* **Tarefa A**
Segundo o trecho sobre a participação ativa na liturgia, como os dicionários latinos autorizados definem actuosus?
* **Tarefa B**
Dê sequência ao trecho sobre a participação ativa na liturgia, começando logo após a última frase apresentada.

Questões Tradicionalistas
Missa de Diálogo - LXXVI
Participação Ativa = Abuso Litúrgico
A primeira coisa que nos impressiona é a incapacidade dos comentadores litúrgicos de concordarem sobre o que “ativo,” actuosa em latim, significa no contexto da participação leiga na liturgia. É um caso clássico de “falácia do equívoco,” quando múltiplos significados de um único termo são confundidos e tratados como se fossem equivalentes.
Vem à mente o livro de Lewis Carroll, Through the Looking Glass onde as palavras significam o que você escolher, de acordo com o “princípio de Humpty Dumpty” de (re) definição. (1) Evidentemente, este não é o caminho mais sábio a seguir, pois todos sabemos o que aconteceu com o Ovo de mesmo nome.
Os progressistas afirmam que a actuosa deve ser influenciada pelos valores, costumes e instituições humanas. Nisto são apoiados pelos §§37-40 da Constituição para a Liturgia do Vaticano II, que permitem que a liturgia incorpore as identidades culturais e sociais de todas as comunidades locais, incluindo as suas línguas.
Mas isto inevitavelmente transforma o processo de tomada de decisão num sistema de avaliação subjetivo, de modo que nenhum limite acordado pode ser estabelecido sobre o que incluir na liturgia, e também não podem ser encontrados motivos facilmente identificáveis para excluir qualquer coisa. (2)
Os seus homólogos mais conservadores, no entanto, insistem que actuosa significa incorporar alguns costumes tradicionais de genuflexão, fazer o sinal da Cruz, etc., com uma pitada de “diálogo” e canto congregacional, mais o estranho momento de silêncio para “contemplação”...” A questão é: qual dos dois lados (se algum deles) está certo?
Para encontrar o verdadeiro significado de actuosa – que, como vimos, Pio X não utilizou no seu motu proprio – de 1903 – o único método confiável para resolver todas as disputas é verificar a sua etimologia. (3) Isto nos mostrará como chegamos ao seu uso atual, que é o melhor indicador do que significa hoje.
Fiel à sua forma, a palavra latina não mudou de significado desde o seu uso na antiguidade clássica. Actuosus – para dar-lhe a sua forma de entrada no dicionário – significava para Sêneca e Cícero o mesmo que para Santo Agostinho, todos os quais usaram a palavra para descrever atividades vigorosas envolvendo movimento do corpo. (4) Sabemos disso pelo trabalho do monge beneditino do século VIII, Paulo, o Diácono, um importante membro da corte de Carlos Magno, que registrou seu significado desde os tempos romanos para a posteridade. (5)
E desde então, todos os dicionários latinos autorizados definiram actuosus como “muito ativo, cheio de atividade,” isto é, em maior grau do que outras palavras latinas que denotam atividade, como activus e actualis.

* **Linhas fornecidas**

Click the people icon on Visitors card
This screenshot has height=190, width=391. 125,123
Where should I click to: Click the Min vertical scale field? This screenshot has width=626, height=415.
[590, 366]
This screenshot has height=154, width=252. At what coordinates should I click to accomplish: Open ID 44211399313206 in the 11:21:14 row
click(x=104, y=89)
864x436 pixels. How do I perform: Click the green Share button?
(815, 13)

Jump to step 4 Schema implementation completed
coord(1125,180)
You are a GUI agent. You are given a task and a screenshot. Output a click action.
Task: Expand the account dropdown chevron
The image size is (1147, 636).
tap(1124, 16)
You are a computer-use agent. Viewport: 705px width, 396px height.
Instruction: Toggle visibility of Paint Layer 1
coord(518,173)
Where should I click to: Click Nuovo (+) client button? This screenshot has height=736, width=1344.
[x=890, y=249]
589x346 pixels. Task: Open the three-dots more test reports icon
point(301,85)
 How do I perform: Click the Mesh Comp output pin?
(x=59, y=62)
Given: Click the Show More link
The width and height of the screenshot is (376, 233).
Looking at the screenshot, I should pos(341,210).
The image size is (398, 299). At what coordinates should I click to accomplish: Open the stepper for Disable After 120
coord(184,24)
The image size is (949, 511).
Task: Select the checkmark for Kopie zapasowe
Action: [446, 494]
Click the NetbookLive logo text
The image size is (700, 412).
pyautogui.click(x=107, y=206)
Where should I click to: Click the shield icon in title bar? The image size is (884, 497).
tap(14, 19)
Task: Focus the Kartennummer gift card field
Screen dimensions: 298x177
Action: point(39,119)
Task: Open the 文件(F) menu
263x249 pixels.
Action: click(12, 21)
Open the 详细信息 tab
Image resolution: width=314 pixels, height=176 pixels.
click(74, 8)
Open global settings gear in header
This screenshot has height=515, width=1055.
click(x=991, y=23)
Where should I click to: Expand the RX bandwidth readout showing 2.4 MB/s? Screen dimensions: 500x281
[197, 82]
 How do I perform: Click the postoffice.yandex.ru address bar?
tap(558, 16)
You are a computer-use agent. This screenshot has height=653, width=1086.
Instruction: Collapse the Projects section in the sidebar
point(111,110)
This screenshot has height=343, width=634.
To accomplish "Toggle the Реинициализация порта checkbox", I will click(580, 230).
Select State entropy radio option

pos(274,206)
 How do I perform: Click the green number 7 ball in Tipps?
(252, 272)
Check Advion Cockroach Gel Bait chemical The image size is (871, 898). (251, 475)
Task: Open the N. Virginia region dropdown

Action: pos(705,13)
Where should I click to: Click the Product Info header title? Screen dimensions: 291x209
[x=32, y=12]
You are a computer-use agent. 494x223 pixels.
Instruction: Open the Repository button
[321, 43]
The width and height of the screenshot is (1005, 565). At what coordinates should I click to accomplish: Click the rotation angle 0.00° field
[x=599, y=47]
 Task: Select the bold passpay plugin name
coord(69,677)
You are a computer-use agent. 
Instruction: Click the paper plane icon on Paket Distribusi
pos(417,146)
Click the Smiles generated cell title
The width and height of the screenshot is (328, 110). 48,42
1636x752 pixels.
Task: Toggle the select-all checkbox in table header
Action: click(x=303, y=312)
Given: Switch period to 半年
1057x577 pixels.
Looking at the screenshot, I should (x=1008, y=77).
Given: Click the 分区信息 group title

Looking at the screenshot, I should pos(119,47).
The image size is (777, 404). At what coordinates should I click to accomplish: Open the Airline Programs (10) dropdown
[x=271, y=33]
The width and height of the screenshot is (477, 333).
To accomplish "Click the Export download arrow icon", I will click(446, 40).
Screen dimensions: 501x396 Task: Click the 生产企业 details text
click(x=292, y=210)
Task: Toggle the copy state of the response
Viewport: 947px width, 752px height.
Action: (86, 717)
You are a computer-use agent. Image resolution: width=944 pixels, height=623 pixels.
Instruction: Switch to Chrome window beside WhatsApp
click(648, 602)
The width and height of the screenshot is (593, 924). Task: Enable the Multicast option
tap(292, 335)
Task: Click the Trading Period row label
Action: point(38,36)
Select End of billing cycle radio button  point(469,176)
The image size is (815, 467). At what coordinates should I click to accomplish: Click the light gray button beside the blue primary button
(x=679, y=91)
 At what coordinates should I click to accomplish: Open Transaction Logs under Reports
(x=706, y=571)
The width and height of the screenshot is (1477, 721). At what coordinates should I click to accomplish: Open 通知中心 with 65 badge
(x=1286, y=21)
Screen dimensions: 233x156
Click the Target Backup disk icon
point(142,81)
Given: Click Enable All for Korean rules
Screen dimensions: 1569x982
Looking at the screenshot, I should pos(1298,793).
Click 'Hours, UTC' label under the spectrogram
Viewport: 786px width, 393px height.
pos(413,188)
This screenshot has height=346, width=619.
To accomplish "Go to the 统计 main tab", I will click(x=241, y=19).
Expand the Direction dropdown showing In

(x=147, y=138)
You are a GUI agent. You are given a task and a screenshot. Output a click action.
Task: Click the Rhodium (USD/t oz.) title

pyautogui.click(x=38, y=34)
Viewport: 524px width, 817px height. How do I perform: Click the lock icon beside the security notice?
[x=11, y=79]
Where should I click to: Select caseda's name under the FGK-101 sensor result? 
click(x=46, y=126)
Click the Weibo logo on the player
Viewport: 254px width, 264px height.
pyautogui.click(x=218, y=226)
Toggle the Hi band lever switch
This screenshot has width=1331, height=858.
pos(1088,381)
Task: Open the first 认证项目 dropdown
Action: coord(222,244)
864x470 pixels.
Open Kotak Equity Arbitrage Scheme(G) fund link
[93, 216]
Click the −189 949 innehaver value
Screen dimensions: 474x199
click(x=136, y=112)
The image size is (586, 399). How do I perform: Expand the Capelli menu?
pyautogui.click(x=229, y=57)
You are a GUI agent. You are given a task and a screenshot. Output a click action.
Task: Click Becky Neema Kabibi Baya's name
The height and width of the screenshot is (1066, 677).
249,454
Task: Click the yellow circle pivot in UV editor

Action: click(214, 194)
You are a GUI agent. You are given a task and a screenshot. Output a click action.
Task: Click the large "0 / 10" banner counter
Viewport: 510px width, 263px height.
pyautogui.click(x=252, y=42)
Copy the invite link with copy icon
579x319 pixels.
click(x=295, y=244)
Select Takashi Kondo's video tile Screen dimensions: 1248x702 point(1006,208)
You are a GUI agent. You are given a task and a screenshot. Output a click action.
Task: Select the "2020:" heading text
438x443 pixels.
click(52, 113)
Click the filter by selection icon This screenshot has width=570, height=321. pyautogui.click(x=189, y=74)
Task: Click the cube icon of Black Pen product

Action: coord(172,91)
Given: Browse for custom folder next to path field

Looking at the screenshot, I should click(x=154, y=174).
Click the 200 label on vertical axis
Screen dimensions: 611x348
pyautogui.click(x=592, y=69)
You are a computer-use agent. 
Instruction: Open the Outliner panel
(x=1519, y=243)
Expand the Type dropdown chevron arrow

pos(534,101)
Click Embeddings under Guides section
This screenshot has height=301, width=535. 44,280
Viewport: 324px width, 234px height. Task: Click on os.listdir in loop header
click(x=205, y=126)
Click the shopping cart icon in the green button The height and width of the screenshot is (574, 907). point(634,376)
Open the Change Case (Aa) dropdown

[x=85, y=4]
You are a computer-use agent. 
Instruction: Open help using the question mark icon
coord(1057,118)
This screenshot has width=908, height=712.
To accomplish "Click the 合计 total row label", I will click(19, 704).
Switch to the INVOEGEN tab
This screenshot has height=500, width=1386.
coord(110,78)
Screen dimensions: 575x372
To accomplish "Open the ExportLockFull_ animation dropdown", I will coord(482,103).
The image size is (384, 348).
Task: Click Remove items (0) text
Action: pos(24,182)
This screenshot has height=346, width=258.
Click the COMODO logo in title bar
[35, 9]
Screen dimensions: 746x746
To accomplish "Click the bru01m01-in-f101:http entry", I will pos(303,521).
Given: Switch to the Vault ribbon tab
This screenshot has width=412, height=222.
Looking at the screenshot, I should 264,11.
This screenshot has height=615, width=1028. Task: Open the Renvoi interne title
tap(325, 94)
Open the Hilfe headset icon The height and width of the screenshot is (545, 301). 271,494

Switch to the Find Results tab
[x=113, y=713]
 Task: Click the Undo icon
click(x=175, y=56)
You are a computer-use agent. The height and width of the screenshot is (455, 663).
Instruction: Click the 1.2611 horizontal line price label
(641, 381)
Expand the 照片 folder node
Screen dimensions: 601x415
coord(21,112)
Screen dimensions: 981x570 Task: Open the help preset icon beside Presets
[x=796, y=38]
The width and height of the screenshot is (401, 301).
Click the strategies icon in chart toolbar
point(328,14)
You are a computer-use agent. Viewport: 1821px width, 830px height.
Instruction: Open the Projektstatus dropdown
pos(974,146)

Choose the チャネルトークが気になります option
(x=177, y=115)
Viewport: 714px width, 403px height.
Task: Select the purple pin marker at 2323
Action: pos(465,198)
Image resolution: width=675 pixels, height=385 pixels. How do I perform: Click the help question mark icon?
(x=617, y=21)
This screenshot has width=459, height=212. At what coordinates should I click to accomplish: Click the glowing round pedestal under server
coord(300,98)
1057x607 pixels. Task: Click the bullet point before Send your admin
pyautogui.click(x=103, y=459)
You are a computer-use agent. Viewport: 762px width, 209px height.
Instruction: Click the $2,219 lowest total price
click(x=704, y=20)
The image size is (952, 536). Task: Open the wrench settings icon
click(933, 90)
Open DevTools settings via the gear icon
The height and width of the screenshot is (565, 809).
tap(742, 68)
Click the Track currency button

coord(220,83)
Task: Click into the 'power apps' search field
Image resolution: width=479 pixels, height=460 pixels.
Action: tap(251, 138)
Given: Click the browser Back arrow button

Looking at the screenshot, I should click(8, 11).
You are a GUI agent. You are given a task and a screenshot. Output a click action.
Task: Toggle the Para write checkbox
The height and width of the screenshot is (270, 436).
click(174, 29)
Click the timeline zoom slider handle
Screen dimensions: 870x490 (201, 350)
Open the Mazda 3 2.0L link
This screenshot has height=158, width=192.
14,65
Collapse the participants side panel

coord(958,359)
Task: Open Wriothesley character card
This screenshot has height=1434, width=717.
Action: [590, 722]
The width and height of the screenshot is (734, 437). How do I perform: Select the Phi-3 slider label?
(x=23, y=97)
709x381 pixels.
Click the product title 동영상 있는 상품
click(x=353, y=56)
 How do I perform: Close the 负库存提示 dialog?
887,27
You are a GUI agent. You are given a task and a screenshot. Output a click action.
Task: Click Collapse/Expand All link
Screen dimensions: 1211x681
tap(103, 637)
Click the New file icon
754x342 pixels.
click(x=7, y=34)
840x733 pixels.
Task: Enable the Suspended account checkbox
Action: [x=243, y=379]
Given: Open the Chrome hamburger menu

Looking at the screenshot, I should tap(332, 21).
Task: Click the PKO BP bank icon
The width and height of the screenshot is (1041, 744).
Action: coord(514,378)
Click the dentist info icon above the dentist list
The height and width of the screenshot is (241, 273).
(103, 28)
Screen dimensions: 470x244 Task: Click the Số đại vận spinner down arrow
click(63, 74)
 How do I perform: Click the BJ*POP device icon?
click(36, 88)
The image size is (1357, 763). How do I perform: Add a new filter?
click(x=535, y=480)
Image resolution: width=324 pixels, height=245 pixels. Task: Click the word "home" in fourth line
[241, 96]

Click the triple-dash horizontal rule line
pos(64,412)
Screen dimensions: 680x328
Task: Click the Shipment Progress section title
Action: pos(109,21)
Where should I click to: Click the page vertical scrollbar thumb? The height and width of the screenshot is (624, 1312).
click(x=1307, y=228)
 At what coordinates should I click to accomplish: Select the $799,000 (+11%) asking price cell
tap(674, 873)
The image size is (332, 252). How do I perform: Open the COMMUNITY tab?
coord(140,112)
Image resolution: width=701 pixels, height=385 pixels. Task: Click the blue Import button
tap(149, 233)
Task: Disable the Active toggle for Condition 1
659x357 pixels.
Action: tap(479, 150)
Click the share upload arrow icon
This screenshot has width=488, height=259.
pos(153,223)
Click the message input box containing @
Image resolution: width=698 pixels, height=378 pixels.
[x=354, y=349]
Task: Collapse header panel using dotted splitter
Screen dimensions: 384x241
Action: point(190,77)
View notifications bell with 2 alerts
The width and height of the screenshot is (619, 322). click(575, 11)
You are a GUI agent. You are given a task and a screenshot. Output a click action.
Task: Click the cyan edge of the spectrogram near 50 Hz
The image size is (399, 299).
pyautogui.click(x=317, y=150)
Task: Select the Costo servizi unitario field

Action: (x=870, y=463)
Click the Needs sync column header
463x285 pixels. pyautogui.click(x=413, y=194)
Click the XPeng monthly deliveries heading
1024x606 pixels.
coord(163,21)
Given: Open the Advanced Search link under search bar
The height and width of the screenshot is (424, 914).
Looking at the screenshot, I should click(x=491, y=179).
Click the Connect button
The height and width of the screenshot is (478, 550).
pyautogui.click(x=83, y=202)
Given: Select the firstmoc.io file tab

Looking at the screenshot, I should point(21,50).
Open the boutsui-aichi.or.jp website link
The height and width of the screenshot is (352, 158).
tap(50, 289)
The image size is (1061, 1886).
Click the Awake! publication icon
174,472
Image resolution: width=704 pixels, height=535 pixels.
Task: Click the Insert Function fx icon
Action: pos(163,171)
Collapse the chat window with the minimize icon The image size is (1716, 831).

* **Resultado do exercício A**
Como “muito ativo, cheio de atividade”.

* **Resultado do exercício B**
Mas Paulo, o Diácono, fez mais do que apenas fornecer um registro histórico. Ele deu corpo à palavra actuosus, mostrando como ela era usada para descrever, por exemplo, as ações de “saltatores et histriones” (dançarinos e atores). (6)
Progressistas 1; conservadores 0
Quão irônico, então, é que aqueles que introduziram na liturgia elementos do mundo do entretenimento, como palhaços, piadas, fantoches e dançarinas saltando pelo santuário, estejam em consonância com o verdadeiro significado de “actuosa participatio,” enquanto aqueles que criticam estas atividades como “abusos” compreenderam-no mal e estão, portanto, enganados!
Nesta categoria enquadra-se o antigo Cardeal Ratzinger que escreveu que “é totalmente absurdo tentar tornar a liturgia 'atrativa' introduzindo pantomimas dançantes... que frequentemente... terminam com aplausos.” (7) Mas, pelo contrário, este é um resultado lógico consistente com o próprio significado de actuosa. O verdadeiro absurdo reside em objetar a tais pantomimas e ao mesmo tempo encorajar o apelo do Vaticano II a uma liturgia “inculturada” baseada na “actuosa participatio.”
A dicotomia Marta-Maria
Goste ou não, permanece o fato de que actuosus retrata movimentos corporais do tipo mais energético, incluindo performances teatrais. Na literatura romana clássica, bem como nos escritos dos Padres da Igreja, sempre foi usado em contraste direto com otiosus que indica o estado de contemplação. Além disso, foi aceito que um exclui o outro.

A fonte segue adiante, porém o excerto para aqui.